Where is Gartner’s Authority Based?
There is no denying that Gartner’s power and authority rest upon the fact that buyers cannot directly experience the software they want to purchase. Everyone is free to make their prediction, but I don’t think this situation will continue. We are installing on-premises applications, customizing them, and then upgrading thousands of copies of these applications in what amounts to a job program for consultants and other infrastructure resources. In doing so, we pass along high costs to the buying companies and locking them into the vendors they choose. They cannot sample applications before they use them, leading to more unfortunate decisions than if they had had the opportunity to test-drive the applications.
Gartner’s Connection to On-Premises
The on-premises model currently being followed is antiquated but still has legs. Vendors still have ways to go in standardizing and improving the quality of the SaaS/Cloud model. For example, Force.com is not an open platform but is always biased in favor of Salesforce (hardly a surprise). Also, Force.com does not have enough meaty applications. Buyers have a long way to go to become familiar with this entirely different operating modality. However, at some point, the Salesforce.com “model” will trump the SAP/Oracle “model,” and when that happens, applications will be easy to test and easy to install. When this transformation occurs, Gartner will no longer be the gatekeeper to what companies should use the software.
On the other hand, Gartner will not just sit by as they are disintermediated; they will reconfigure themselves. Smart groups of people at Gartner have already figured this all out. Gartner is not the only company that will have to adjust; the software marketing function will be transformed entirely under this new configuration, as second-hand information will mean less in the determination of software selection than it says under the on-premises model. The effect of SaaS/Cloud on improving software selection has not been explored much as a theme by writers when comparing the costs and benefits of on-premises versus SaaS/Cloud.

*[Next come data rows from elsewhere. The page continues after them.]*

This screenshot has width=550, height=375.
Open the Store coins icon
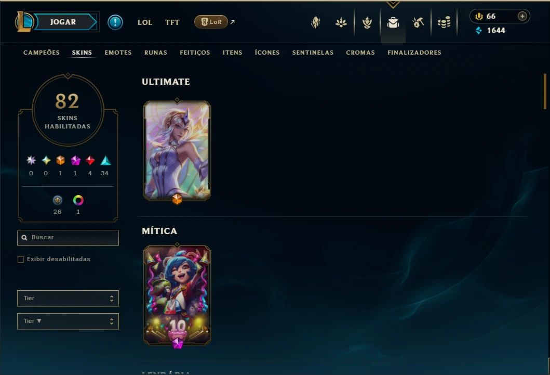coord(444,22)
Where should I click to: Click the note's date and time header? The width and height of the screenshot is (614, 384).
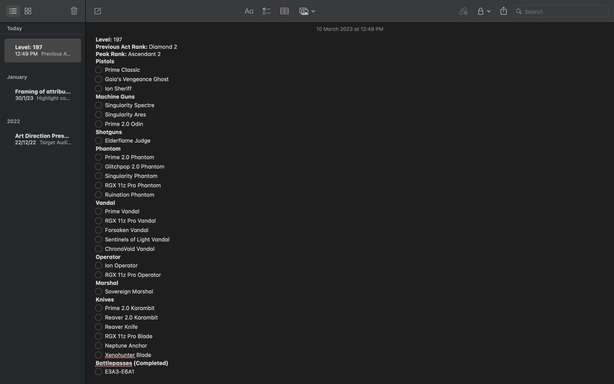click(350, 29)
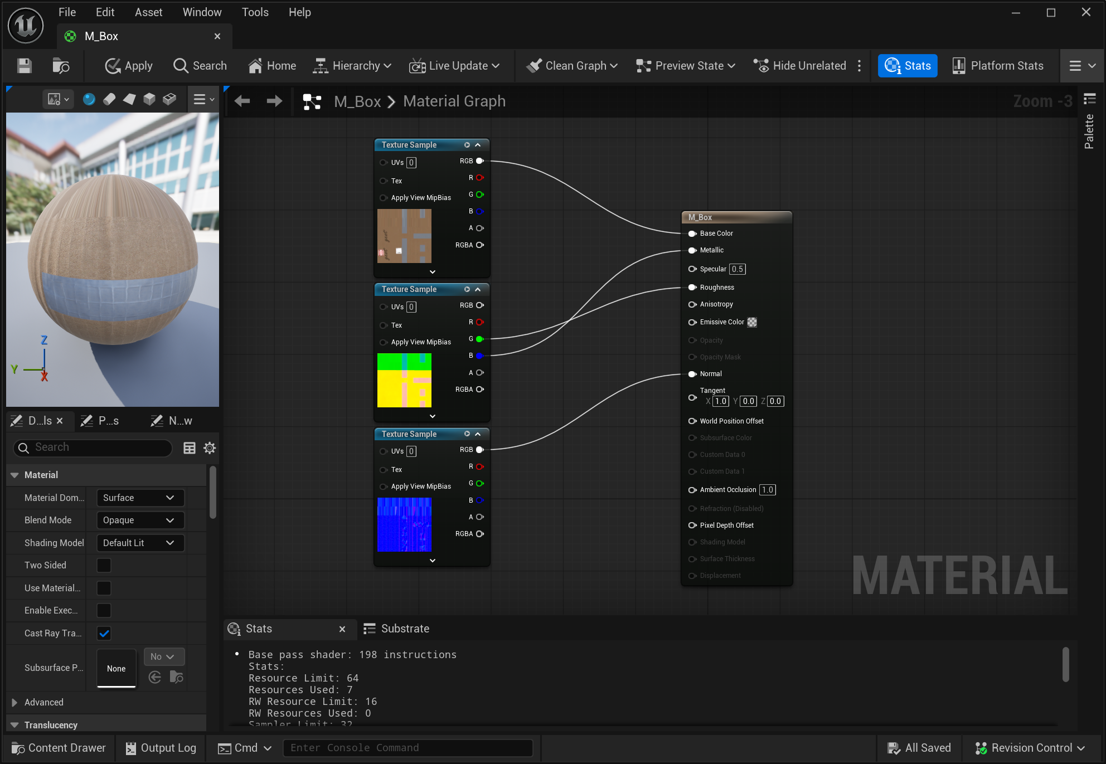Image resolution: width=1106 pixels, height=764 pixels.
Task: Expand the Advanced section
Action: tap(15, 702)
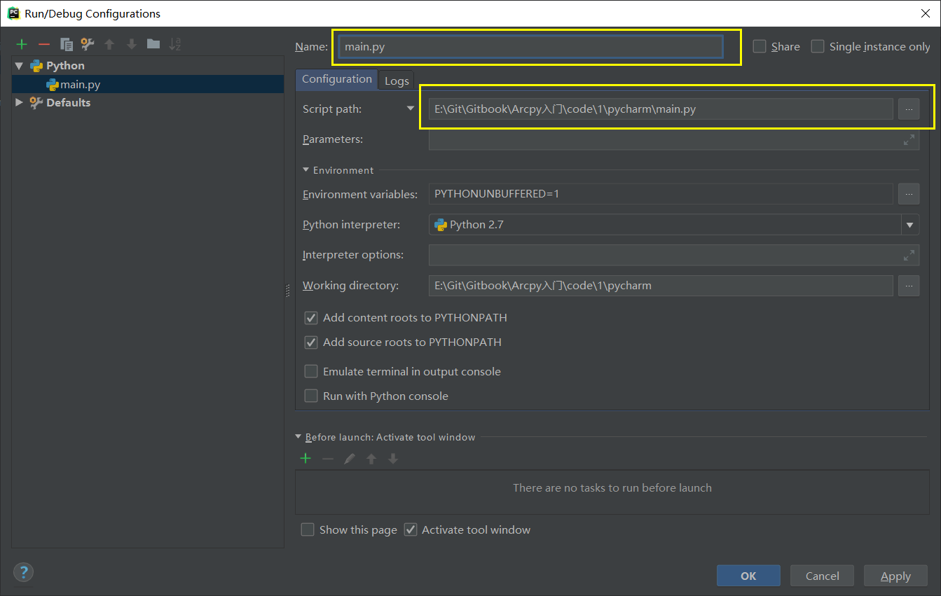Expand the Defaults tree node
The height and width of the screenshot is (596, 941).
(x=19, y=102)
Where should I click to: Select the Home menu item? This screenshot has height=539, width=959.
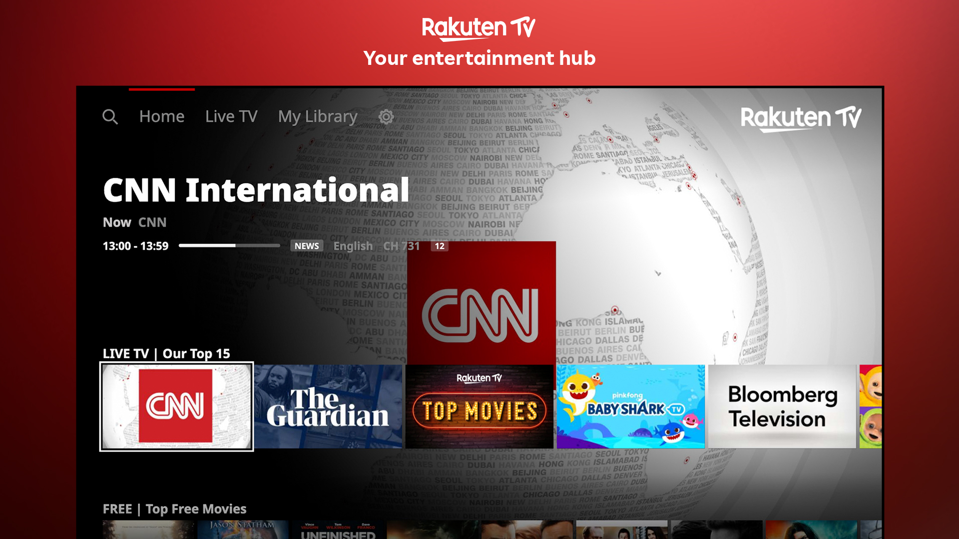[161, 116]
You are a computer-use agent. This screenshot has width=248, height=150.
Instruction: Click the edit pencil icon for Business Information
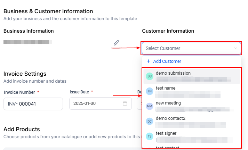117,43
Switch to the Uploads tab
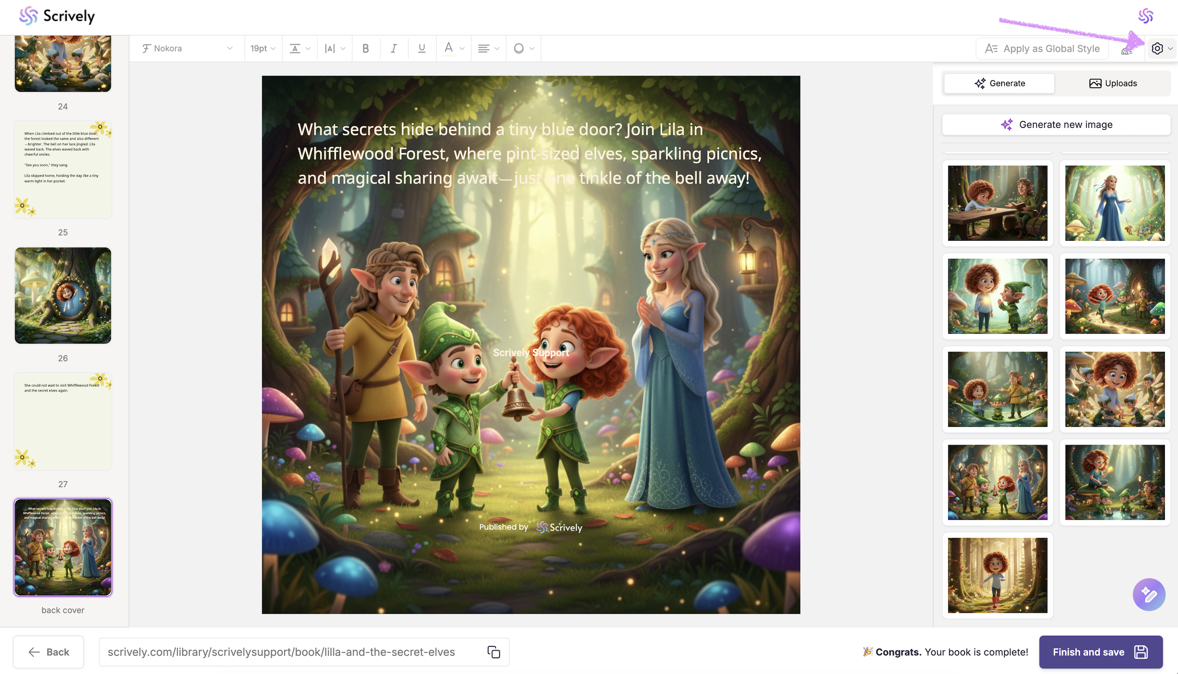This screenshot has height=674, width=1178. (1113, 83)
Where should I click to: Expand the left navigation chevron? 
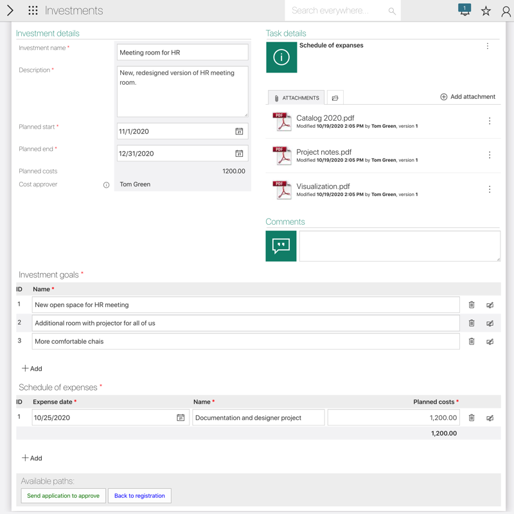[x=10, y=10]
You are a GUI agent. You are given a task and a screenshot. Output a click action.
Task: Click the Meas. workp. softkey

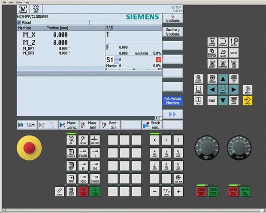tap(68, 125)
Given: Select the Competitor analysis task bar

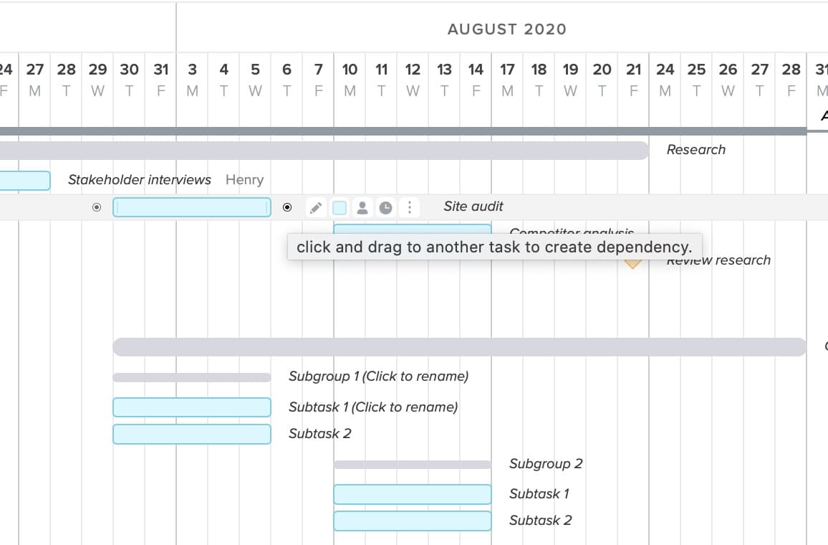Looking at the screenshot, I should point(412,228).
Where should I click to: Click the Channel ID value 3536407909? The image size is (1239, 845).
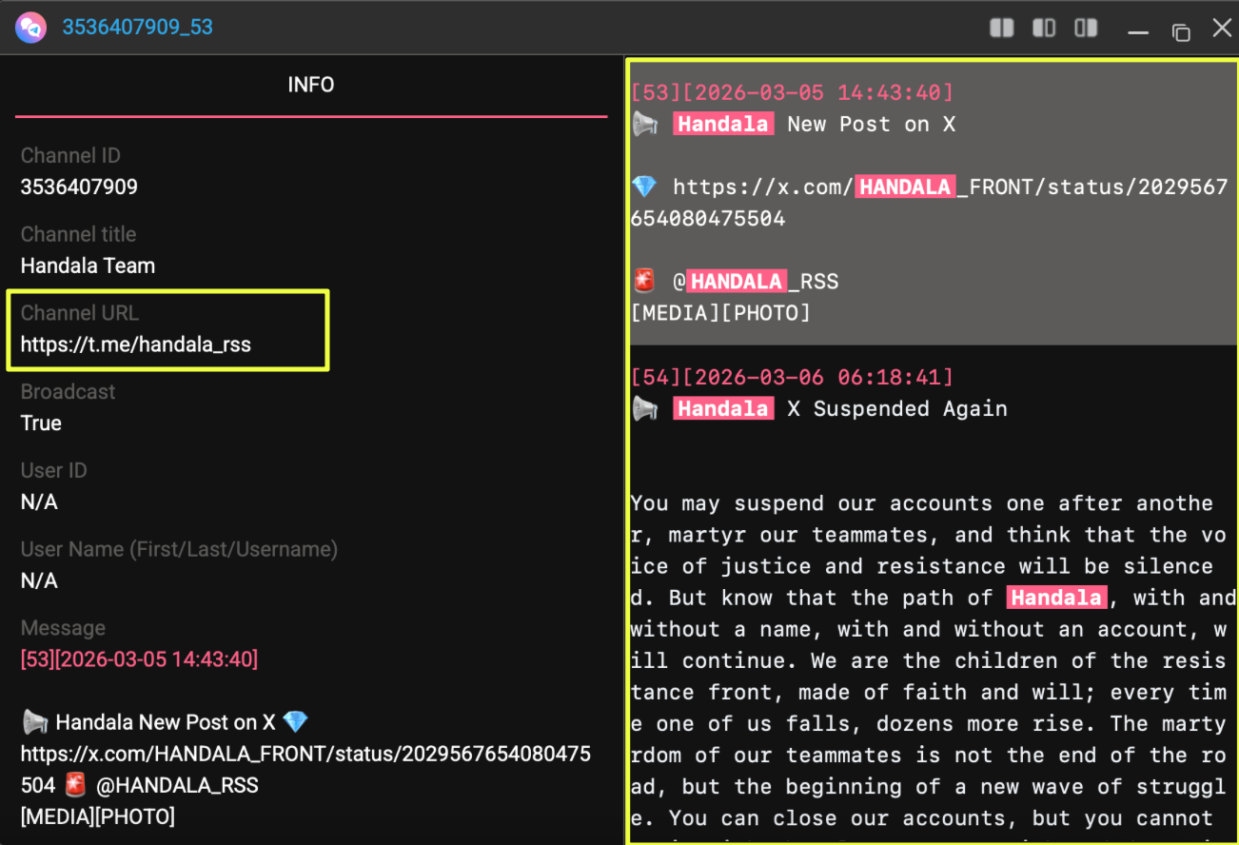[79, 187]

Gartner is very well-positioned to influence enterprise technology purchasing and investing decisions for years to come—until the on-premises model of managing software is phased out. In the shorter term, I do not see evidence that executive decision-makers are basing their shortlist upon a prominent source of media—crowdsourcing. Furthermore, executives are concerned with making good software selections, but more important to them is job security. They need to be able to point to someone with prominence who supports their selection decision. Pointing to LinkedIn is just not going to cut the mustard. Therefore, while cloud-based enterprise applications and vendors that offer free trials of their software online have the potential to reduce the power of Gartner somewhat, it does not eliminate the need for executives to have.